Waterfall series

A waterfall chart is a form of data visualization that helps in determining the cumulative effect of sequentially introduced positive or negative values. The waterfall chart is also known as a flying bricks chart or Mario chart due to the apparent suspension of columns (bricks) in mid-air. Often in finance, it will be referred to as a bridge. (Quote from Wikipedia).

waterfall.png

Defining the points

Defining the points in a waterfall is pretty straight forward. Each point is accumulated on top of the next, or subtracted from the sum if it is negative. The most intuitive way of defining a series is to give each point a name and an Y value, and set xAxis.type to "category". A live demo can be seen at www.highcharts.com/demo/waterfall.
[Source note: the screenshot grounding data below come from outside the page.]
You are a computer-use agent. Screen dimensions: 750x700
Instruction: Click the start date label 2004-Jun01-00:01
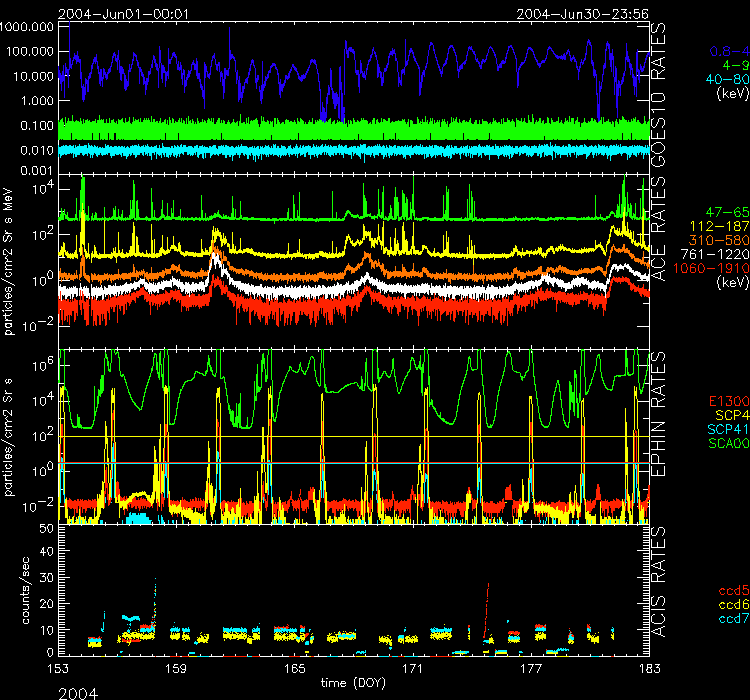coord(125,13)
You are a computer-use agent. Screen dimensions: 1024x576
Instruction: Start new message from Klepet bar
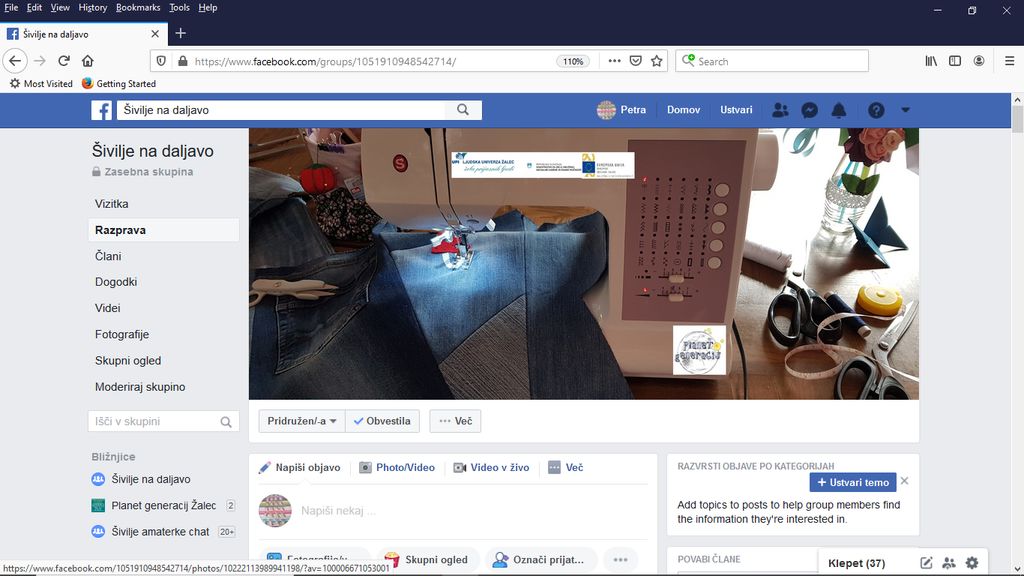tap(927, 563)
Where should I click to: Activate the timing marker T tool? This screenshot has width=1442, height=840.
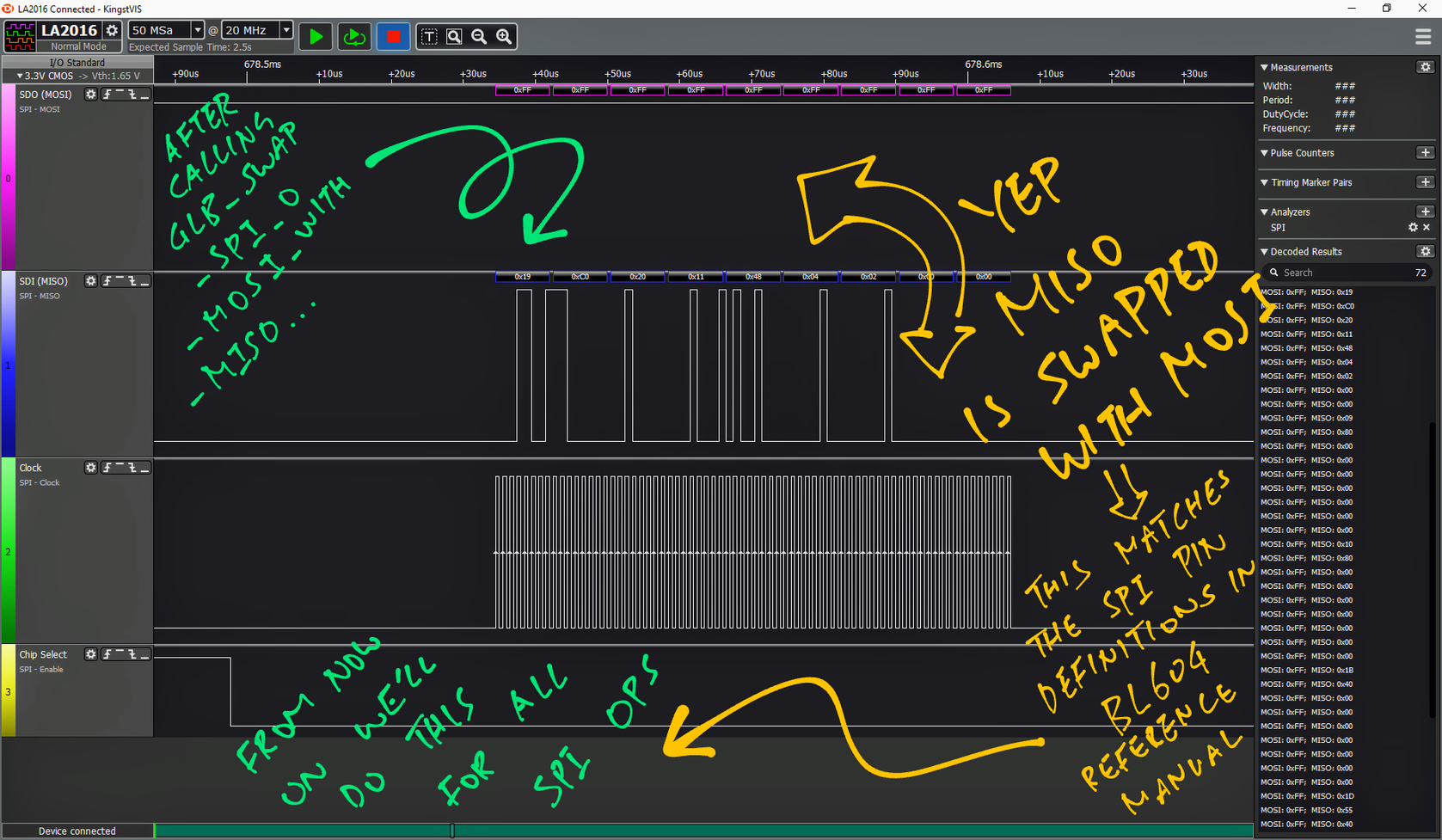coord(429,36)
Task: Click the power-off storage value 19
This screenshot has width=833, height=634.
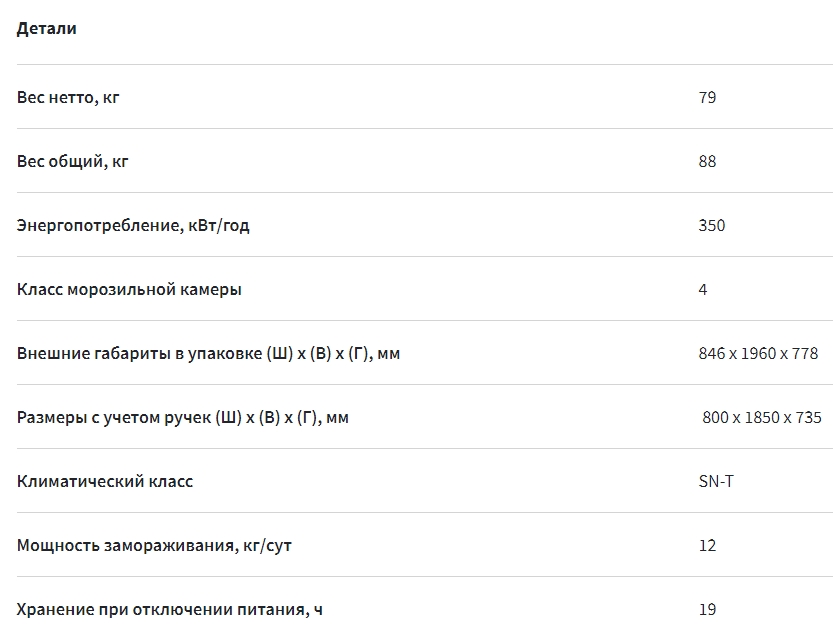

Furthermore, a waterfall series has two kinds of automatically computed columns. These points don't have an Y value, only a flag that specifies their type:

  • isIntermediateSum 
    When this property is true, the points acts as a summary column for the values added or subtracted since the last intermediate sum.
  • isSum
    When this property is true, the point display the total sum across the entire series.

Sample code:

data: [{
name: 'Start',
y: 120000
}, {
name: 'Product Revenue',
y: 569000
}, {
name: 'Service Revenue',
y: 231000
}, {
name: 'Positive Balance',
isIntermediateSum: true,
color: '#0066FF'
}, {
name: 'Fixed Costs',
y: -342000
}, {
name: 'Variable Costs',
y: -233000
}, {
name: 'Balance',
isSum: true,
color: '#0066FF'
}]

Colors

The up and down points can be colored separately through the color and upColor properties. Sums and intermediate sums have no specific colors, but these columns - as any column - can be colored by individual color settings.